Podemos dizer que a lógica da criação, baseada na apropriação do conhecimento comum e prévio para gerar novos conhecimentos protegidos por direitos autorais (portanto de acesso e uso restrito) dá lugar a outra lógica inversa. A partir de artigos, livros, imagens outros tipos de dados e códigos), a IA Generativa transforma conhecimento autoral protegido o em conhecimento comum e disponível ao uso livre. Esses sistemas de IA podem ser vistos como “máquinas geradoras de commons” para o pânico de autores.

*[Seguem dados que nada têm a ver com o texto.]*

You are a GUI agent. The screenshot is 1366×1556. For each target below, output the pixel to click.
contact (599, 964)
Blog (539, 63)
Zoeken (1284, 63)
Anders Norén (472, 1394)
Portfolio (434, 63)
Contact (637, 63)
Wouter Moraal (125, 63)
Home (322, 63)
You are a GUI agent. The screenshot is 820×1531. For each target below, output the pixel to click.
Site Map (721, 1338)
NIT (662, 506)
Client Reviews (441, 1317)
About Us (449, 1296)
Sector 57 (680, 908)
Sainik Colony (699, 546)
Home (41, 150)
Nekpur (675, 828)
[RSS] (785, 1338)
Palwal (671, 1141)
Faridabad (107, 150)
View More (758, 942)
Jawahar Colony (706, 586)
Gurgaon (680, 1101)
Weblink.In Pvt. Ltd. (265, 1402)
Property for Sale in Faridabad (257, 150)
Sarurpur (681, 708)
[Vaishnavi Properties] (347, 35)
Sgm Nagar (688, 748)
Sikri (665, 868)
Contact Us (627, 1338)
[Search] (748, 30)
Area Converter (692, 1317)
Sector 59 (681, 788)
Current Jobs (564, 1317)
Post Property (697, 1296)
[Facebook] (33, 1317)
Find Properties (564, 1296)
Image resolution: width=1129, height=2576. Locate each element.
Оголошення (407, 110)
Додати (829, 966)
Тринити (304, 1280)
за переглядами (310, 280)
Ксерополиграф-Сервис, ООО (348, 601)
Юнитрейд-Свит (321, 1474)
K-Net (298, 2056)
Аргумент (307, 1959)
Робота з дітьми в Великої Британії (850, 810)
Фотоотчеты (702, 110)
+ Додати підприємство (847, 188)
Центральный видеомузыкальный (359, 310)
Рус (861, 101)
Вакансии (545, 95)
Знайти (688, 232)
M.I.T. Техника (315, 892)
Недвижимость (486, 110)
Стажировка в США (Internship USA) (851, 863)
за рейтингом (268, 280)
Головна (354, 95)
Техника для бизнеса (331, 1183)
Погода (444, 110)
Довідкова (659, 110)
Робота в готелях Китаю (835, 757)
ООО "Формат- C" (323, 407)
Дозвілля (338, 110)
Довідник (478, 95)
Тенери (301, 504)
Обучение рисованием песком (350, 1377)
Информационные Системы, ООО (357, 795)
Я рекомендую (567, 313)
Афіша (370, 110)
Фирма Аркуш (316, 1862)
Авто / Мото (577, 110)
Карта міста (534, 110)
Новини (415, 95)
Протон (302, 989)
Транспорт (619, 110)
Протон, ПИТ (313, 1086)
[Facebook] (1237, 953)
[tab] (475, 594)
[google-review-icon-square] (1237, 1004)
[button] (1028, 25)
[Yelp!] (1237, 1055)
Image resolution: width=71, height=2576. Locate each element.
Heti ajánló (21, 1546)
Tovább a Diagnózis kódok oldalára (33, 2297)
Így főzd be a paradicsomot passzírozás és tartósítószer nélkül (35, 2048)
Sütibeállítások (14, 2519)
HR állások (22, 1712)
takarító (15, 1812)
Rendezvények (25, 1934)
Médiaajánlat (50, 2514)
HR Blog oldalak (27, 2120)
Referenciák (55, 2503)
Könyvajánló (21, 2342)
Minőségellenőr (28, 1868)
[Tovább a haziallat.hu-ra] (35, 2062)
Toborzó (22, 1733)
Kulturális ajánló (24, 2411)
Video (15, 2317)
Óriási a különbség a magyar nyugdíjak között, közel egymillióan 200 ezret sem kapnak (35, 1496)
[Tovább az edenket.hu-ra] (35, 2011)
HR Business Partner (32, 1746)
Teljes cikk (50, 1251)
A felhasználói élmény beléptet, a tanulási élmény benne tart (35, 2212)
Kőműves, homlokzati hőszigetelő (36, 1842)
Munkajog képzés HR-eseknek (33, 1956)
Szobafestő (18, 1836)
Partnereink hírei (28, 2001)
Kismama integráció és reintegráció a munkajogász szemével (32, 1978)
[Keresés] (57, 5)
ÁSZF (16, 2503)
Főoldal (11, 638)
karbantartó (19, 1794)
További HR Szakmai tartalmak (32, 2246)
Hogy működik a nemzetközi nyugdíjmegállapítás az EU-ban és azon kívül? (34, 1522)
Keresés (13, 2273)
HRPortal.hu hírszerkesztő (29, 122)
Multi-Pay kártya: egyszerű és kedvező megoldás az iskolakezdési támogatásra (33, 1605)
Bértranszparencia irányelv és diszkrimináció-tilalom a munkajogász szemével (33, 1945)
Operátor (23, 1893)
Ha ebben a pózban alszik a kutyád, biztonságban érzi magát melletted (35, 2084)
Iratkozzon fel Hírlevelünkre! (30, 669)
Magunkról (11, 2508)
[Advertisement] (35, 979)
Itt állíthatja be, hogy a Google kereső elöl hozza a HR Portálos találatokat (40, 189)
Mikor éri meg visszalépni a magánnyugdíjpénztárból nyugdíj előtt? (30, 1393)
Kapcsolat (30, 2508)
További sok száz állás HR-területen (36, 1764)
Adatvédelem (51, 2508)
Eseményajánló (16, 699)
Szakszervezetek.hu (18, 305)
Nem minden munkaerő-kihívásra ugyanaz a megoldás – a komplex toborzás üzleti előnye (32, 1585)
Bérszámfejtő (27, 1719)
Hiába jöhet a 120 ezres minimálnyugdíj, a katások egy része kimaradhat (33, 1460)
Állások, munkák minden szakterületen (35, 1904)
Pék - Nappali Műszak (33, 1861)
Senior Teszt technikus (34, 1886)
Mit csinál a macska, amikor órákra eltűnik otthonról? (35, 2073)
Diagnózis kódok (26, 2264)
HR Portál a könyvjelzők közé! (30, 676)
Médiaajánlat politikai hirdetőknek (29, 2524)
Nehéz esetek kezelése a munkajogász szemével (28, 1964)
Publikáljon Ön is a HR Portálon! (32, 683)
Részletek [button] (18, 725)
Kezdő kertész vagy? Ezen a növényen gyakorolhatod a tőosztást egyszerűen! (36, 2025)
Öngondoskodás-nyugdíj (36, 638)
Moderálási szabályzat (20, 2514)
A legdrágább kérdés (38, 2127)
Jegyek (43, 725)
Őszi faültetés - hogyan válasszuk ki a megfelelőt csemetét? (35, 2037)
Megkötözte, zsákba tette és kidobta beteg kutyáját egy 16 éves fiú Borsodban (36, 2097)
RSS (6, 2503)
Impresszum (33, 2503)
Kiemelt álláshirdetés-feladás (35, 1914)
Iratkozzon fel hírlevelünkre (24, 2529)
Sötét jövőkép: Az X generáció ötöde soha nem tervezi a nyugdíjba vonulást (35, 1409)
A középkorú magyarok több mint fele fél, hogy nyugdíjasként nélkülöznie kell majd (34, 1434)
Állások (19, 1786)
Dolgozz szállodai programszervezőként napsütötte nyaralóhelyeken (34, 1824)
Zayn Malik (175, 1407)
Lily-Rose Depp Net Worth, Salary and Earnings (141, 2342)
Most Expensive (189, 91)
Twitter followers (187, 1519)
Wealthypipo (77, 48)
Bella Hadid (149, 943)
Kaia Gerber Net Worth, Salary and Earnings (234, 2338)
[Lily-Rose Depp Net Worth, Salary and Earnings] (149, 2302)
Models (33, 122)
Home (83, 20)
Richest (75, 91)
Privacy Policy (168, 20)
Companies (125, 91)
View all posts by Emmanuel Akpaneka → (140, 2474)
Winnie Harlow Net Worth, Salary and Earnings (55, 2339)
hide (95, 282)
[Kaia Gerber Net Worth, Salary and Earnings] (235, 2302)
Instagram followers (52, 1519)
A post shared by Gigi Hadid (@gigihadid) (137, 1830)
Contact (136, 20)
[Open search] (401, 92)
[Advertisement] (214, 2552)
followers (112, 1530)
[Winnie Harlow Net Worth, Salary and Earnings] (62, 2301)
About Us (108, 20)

No entanto, esse trabalho mostra que o direito autoral - identificado com a labor criativa e a inspiração, pode estar no prompt. Poderá o autor ser reconhecido em sua interação qualificada com os sistemas de IA, onde sua inteligência e criatividade são determinantes para a geração de conhecimento através de IA generativa. Obviamente que não se trata de qualquer inserção no prompt. Por isso, o autor “pode estar” e não “está”. Saber gerar informação e conhecimento de qualidade, com base em conhecimentos preexistentes e através da interação com sistemas de IA poderá ser o ativo mais importante dos autores e autoras do futuro.

Esse cenário de quebra de paradigma da produção do conhecimento demanda adaptação de nossos sistemas jurídicos, que ainda não estão preparados para enfrentá-lo.



1 O objetivo dos copyrights não é limitar o acesso ao conhecimento, à cultura e às criações humanas, senão discipliná-lo, de modo a balizar decisões judiciais sobre os conflitos morais e econômicos com respeito às formas de expressão, usos e disseminação das ideias.